Conclusion: Our results demonstrate that the acute and chronic-relapsing phases of MOG-EAE are associated with distinct expression of CCR1, CCR2, and CCR5 mRNA by cells of the macrophage/microglia lineage within the CNS lesions. These data support the notion that CCR1, CCR2 and CCR5 mediate recruitment of both infiltrating macrophages and resident microglia to sites of CNS inflammation. Detailed knowledge of expression patterns is crucial for the understanding of therapeutic modulation and the validation of CCR1, CCR2 and CCR5 as feasible targets for therapeutic intervention in MS.

Figure 1

Sampling of rats from various clinical stages of MOG-EAE. Mean clinical score in female DA rats (n = 30), evaluated daily 8–29 days after immunization with 20 μg recombinant rat MOG in incomplete Freund's adjuvant.
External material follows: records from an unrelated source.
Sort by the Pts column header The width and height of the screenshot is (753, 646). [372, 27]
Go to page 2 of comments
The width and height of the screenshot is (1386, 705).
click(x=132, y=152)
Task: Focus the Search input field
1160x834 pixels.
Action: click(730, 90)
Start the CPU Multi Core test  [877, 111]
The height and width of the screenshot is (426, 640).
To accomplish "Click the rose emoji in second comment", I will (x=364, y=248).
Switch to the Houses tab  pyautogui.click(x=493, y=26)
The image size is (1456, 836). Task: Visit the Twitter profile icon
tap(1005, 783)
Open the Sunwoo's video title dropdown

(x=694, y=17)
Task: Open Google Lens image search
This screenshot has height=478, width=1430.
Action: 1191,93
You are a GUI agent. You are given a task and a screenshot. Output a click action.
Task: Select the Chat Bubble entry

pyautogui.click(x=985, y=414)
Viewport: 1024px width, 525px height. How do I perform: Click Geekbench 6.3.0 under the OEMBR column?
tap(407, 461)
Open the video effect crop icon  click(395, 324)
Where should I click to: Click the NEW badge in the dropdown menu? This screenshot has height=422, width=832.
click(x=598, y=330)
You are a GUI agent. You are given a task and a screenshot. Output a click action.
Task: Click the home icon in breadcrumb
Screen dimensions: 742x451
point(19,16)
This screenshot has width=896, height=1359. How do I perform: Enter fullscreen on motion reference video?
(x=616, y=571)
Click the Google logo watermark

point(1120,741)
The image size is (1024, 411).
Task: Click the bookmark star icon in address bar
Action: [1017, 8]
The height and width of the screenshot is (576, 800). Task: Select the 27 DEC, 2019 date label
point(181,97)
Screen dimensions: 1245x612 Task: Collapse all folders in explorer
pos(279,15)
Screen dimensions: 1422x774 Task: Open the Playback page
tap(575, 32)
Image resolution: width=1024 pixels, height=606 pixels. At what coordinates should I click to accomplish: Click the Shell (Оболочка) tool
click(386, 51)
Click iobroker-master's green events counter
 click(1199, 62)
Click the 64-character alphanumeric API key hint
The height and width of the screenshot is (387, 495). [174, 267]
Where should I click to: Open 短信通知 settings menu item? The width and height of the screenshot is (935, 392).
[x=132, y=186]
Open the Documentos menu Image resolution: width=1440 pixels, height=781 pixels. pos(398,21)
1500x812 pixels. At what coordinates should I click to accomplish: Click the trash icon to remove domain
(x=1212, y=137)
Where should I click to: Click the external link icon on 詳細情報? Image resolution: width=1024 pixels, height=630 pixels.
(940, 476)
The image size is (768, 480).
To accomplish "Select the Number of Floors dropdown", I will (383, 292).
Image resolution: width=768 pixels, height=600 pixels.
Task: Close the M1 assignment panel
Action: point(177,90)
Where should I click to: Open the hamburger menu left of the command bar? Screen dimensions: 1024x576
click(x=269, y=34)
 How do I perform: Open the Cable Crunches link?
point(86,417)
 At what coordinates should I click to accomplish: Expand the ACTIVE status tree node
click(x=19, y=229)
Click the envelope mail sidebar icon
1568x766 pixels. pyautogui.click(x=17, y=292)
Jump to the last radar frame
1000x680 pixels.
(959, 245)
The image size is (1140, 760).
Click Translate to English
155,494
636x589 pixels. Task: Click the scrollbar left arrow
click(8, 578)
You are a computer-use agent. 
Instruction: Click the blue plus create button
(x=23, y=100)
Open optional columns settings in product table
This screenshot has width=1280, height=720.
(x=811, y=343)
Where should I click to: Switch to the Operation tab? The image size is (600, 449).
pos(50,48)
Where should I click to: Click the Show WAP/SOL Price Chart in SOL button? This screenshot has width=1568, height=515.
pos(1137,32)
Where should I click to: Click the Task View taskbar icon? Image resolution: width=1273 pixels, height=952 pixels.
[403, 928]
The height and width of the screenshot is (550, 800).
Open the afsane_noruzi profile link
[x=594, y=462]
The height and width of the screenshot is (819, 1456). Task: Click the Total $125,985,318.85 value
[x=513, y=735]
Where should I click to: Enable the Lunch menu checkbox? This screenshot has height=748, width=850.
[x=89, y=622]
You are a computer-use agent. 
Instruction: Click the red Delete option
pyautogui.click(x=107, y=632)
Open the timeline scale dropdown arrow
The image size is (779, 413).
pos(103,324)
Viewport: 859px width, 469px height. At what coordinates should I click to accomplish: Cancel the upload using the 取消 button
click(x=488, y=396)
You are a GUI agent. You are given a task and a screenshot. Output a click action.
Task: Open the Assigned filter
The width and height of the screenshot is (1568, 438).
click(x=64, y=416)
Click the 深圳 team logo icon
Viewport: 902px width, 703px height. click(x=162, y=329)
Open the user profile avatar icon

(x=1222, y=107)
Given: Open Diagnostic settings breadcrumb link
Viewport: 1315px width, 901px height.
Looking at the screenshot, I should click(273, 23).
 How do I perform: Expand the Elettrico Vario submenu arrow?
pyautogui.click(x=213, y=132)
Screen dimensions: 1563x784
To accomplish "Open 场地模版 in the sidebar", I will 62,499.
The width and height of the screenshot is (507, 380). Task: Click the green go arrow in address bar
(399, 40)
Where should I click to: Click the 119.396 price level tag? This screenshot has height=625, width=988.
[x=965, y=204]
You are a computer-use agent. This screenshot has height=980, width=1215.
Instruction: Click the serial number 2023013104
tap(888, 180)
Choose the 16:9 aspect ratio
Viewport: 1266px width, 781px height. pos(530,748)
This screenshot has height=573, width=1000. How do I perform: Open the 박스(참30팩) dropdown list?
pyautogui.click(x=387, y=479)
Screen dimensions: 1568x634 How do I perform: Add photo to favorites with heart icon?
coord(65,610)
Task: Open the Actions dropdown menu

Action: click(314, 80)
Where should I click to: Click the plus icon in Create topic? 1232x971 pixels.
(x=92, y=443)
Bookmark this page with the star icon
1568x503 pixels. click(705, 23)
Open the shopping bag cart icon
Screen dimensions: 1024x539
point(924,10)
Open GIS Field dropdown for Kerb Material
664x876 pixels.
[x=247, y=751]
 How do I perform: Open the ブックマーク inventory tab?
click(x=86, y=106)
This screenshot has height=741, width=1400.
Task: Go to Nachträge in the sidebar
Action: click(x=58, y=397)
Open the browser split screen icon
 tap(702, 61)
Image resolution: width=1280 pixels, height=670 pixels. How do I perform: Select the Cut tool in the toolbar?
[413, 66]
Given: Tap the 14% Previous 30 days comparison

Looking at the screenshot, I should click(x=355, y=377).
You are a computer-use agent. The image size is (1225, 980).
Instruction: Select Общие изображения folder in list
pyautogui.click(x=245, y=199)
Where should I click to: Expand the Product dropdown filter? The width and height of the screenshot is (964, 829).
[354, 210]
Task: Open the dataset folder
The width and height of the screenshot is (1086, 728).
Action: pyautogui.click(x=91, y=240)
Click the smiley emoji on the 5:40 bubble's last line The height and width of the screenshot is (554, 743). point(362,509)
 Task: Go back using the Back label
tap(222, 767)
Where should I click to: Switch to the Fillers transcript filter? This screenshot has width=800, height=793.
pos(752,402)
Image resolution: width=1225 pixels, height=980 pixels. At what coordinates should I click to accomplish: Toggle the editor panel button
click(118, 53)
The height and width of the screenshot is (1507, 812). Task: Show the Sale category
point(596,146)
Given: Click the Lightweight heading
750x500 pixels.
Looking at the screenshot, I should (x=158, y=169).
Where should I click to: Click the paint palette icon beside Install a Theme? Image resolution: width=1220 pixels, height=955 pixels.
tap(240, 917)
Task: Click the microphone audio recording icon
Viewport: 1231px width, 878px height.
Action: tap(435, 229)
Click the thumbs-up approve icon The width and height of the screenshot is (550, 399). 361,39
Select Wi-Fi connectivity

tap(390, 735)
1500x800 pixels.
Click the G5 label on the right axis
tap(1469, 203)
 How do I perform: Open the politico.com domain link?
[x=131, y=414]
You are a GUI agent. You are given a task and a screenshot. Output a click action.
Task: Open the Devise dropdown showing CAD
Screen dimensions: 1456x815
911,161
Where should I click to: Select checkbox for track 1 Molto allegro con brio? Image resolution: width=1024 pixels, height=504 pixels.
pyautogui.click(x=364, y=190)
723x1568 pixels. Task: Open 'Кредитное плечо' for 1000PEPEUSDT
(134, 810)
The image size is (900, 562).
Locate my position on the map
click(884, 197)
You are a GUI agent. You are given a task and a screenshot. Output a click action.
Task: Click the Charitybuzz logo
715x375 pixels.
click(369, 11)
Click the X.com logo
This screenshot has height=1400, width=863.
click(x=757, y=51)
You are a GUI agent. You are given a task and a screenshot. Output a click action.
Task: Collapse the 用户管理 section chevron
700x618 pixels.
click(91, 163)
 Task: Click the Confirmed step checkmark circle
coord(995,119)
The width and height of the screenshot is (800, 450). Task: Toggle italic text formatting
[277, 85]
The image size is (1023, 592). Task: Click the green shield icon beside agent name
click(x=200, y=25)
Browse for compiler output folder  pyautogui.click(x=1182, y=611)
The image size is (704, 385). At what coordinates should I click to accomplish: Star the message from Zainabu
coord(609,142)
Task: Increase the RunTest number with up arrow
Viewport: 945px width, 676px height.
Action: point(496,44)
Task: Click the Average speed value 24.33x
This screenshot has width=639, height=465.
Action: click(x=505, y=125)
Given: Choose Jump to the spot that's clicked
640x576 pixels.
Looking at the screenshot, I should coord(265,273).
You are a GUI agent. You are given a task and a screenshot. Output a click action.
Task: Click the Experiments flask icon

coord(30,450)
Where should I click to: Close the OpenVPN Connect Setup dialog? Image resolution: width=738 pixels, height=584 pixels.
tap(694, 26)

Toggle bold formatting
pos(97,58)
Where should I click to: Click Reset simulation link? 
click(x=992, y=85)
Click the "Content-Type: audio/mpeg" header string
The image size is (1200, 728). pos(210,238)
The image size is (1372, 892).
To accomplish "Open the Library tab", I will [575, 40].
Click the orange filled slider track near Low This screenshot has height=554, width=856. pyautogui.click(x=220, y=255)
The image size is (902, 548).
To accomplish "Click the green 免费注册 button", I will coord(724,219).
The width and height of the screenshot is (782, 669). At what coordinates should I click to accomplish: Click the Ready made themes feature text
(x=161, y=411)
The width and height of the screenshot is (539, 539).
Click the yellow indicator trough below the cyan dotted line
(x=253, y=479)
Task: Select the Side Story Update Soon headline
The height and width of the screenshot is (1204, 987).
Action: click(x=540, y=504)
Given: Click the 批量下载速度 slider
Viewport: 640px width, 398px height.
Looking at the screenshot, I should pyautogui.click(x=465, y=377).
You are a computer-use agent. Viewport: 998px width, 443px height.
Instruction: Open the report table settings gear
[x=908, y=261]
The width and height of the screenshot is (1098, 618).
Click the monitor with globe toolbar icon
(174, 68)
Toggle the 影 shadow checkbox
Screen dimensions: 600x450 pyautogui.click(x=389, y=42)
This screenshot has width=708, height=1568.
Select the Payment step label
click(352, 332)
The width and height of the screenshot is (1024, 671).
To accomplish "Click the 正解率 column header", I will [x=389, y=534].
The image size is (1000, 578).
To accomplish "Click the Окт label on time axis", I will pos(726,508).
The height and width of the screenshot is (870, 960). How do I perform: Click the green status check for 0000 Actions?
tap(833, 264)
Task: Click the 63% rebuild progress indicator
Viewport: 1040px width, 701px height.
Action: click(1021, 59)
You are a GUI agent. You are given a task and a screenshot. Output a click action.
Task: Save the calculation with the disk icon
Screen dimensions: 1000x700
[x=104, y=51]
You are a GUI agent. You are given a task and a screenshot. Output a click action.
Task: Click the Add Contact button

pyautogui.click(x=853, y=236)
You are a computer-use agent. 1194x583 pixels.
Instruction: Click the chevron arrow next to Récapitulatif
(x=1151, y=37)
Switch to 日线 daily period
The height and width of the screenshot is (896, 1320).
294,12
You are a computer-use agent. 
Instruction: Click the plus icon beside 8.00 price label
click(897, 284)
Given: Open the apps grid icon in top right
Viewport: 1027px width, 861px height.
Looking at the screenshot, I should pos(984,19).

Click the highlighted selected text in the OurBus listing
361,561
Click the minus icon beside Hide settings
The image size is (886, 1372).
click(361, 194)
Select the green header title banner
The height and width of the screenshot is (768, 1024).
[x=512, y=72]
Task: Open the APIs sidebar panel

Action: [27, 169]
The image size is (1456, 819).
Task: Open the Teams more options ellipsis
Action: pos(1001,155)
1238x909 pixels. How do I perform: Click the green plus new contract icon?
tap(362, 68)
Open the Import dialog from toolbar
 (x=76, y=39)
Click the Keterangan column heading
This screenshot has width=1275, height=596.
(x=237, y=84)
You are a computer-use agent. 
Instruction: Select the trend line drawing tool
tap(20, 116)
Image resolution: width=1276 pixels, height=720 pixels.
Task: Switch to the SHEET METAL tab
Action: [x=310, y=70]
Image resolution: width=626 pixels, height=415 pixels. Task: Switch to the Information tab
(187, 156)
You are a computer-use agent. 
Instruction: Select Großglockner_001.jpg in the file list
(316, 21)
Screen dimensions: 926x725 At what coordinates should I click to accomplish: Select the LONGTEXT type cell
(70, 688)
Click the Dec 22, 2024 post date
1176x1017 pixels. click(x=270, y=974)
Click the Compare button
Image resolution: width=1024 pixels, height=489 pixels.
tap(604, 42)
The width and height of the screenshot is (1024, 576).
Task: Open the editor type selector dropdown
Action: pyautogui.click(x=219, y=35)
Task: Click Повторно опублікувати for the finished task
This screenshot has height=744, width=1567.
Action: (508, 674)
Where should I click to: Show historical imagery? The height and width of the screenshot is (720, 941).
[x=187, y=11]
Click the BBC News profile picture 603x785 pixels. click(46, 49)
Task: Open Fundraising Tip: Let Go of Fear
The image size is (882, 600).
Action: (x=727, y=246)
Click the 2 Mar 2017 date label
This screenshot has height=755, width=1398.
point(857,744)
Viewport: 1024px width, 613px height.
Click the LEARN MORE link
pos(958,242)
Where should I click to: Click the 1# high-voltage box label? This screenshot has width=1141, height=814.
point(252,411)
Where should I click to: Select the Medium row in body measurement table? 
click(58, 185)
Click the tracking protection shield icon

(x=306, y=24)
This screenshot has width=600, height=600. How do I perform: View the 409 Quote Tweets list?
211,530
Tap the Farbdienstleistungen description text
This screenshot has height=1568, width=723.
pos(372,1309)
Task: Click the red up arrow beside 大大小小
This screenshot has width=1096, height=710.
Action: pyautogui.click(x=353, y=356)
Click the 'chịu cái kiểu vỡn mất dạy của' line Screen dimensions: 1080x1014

The arrows indicate selected time-points at which subsequent kinetic analyses were performed. Rats (n = 3/time-point) which conformed in the clinical score curve were chosen for histopathology and evaluation of CCR1, CCR2 and CCR5 mRNA expression in the spinal cord. Vertical bars represent mean and standard error of the mean.

Figure 2

Distribution of CCR1, CCR2, CCR5 mRNA expressing cells at different time points in the spinal cord of MOG-EAE rats. In situ hybridization with ³⁵S-labelled antisense cRNA probes encoding rat CCR1, CCR2 and CCR5 to coronal sections from the lumbar segment of spinal cord of rats with MOG-EAE. Cells expressing CCR1, CCR2 and CCR5 mRNA are visualized by dark field illumination of the photo emulsion-dipped slides. Intensive signals for CCR1 and CCR5 mRNA, and moderate signals for CCR2 mRNA, were detected on days 13 (B, E, H) and 24 (C, F, I) post immunization. No signal for CCR1, CCR2 or CCR5 mRNA was detected in healthy control animals (A, D, G). No signal was detected in control sections hybridized with sense probe (not shown).

Figure 3

Histopathological features of MOG-EAE during the acute and remission stages. Spinal cord sections from a rat in the acute stage (day 13 post immunization) of EAE show extensive inflammation involving the white and grey matter (D), with marked demyelination in the inflammatory areas (F). The majority of the infiltrating inflammatory cells are macrophages, as evidenced by positive staining for the ED-1 marker (E). During the remission phase (day 18 post immunization), inflammation (G) and infiltration of macrophages (H), as well as demyelination (I) are substantially reduced. A normal control rat is included for comparison (A, B, C). H&E staining (A, D, G), ED-1 immunohistochemistry (B, E, H), LFB/PAS staining (C, F, I). Magnification: lens × 4.

Figure 4

Cellular phenotype of chemokine receptor mRNA expressing cells in MOG-EAE. High magnification bright-field photomicrographs of spinal cord sections from MOG-EAE rats processed for combined GSA/B4 immunohistochemistry and CCR1, CCR2, CCR5 mRNA in situ hybridization. Cells expressing CCR1 (A), CCR2 (B) or CCR5 (C) mRNA are positively stained with GSA/B4, identifying them as macrophages/microglia.

Figure 5

Quantification of CCR1, CCR2 and CCR5 mRNA expressing cells in defined lesional stages. Mean numbers of CCR1+ cells (A), CCR2+ cells (B) and CCR5+ cells (C) per square unit in spinal cord sections from MOG-EAE rats. Lesions were characterized as EA = early active, LA = late active and IADM = inactive demyelinated. PPWM = periplaque white matter. Bar = mean.